- **Records provided**

□ □ □

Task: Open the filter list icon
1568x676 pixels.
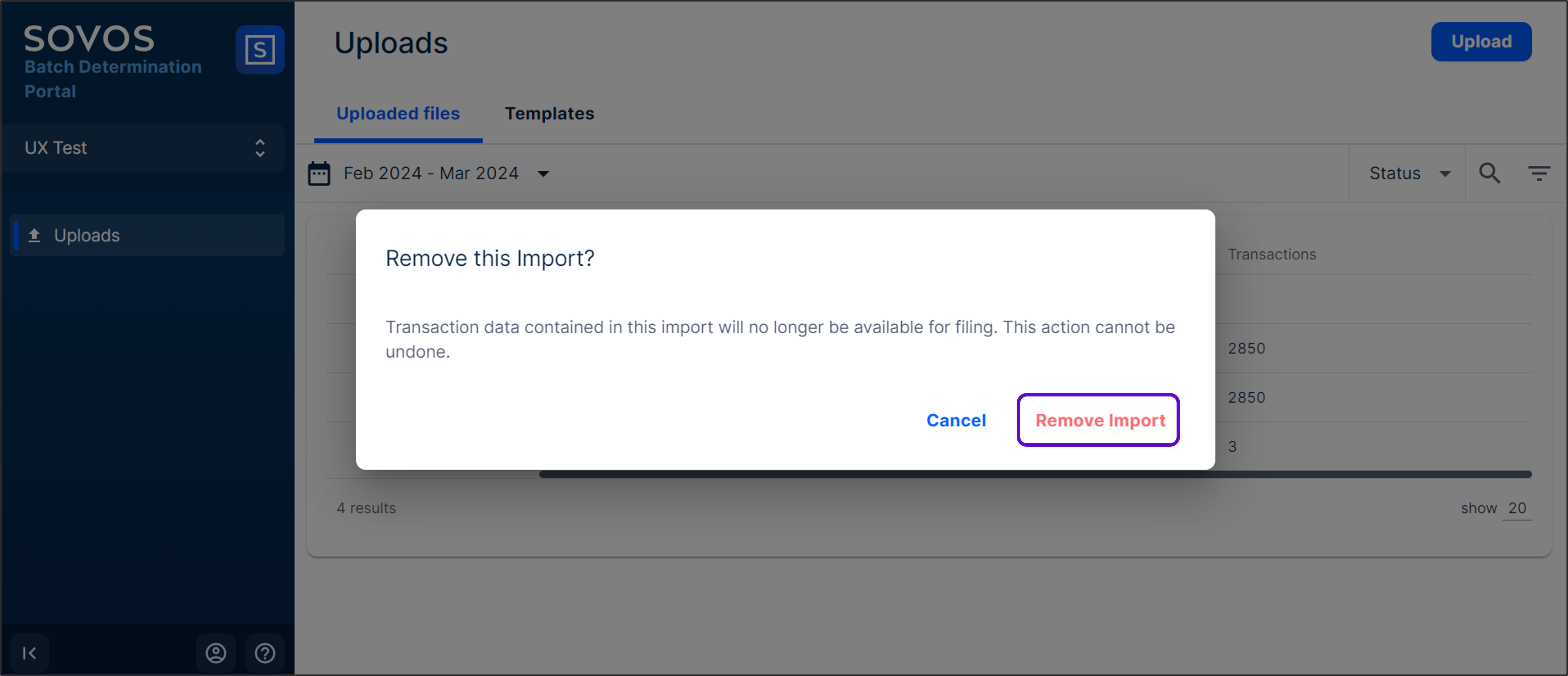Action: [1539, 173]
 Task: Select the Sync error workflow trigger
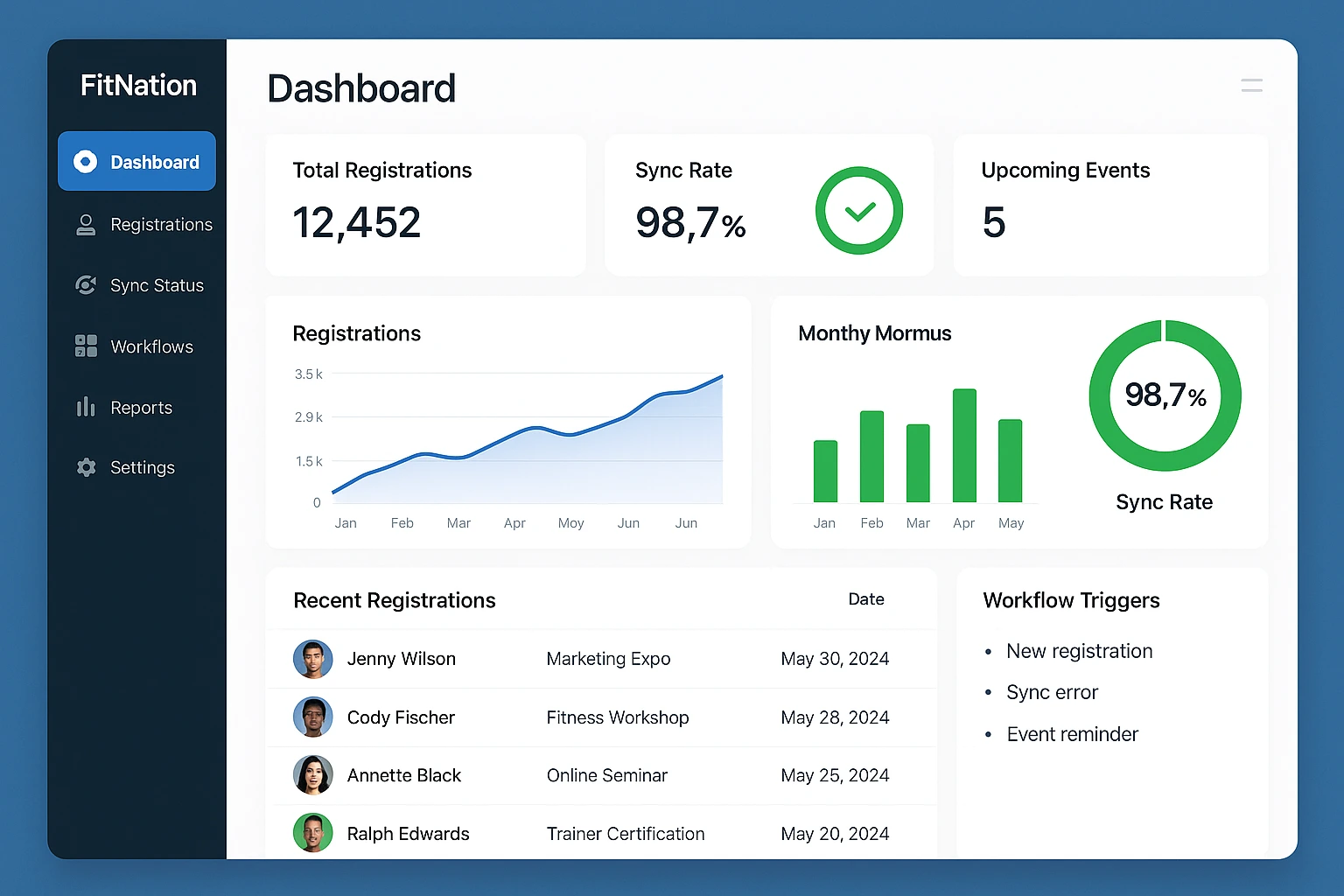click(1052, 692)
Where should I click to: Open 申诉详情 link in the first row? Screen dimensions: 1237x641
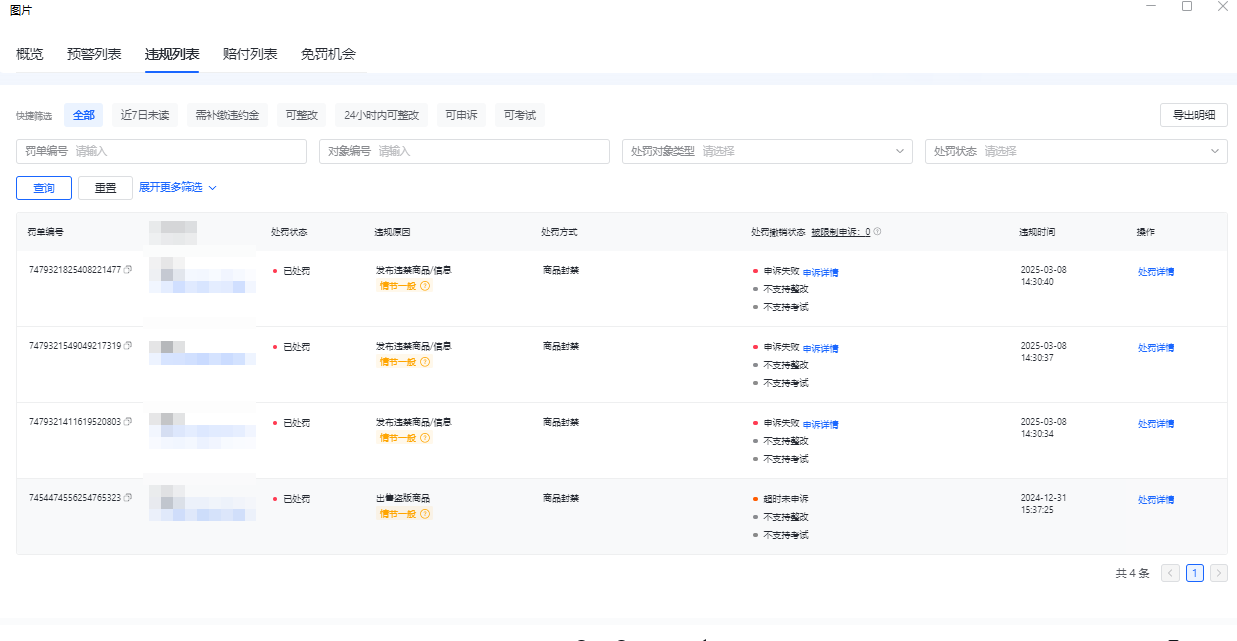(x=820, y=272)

□ □ □

- **Exercise instructions**
Convert the data above into a Markdown table with the columns Row and Line, where each row holds a row number and one line of text. Skip blank lines and leave the pictures out.

- **Output below**
| Row | Line |
|---|---|
| 1 | Task: Open the filter list icon |
| 2 | 1568x676 pixels. |
| 3 | Action: [1539, 173] |
| 4 |  Task: Select the Sync error workflow trigger |
| 5 | click(1052, 692) |
| 6 | Where should I click to: Open 申诉详情 link in the first row? Screen dimensions: 1237x641 |
| 7 | (x=820, y=272) |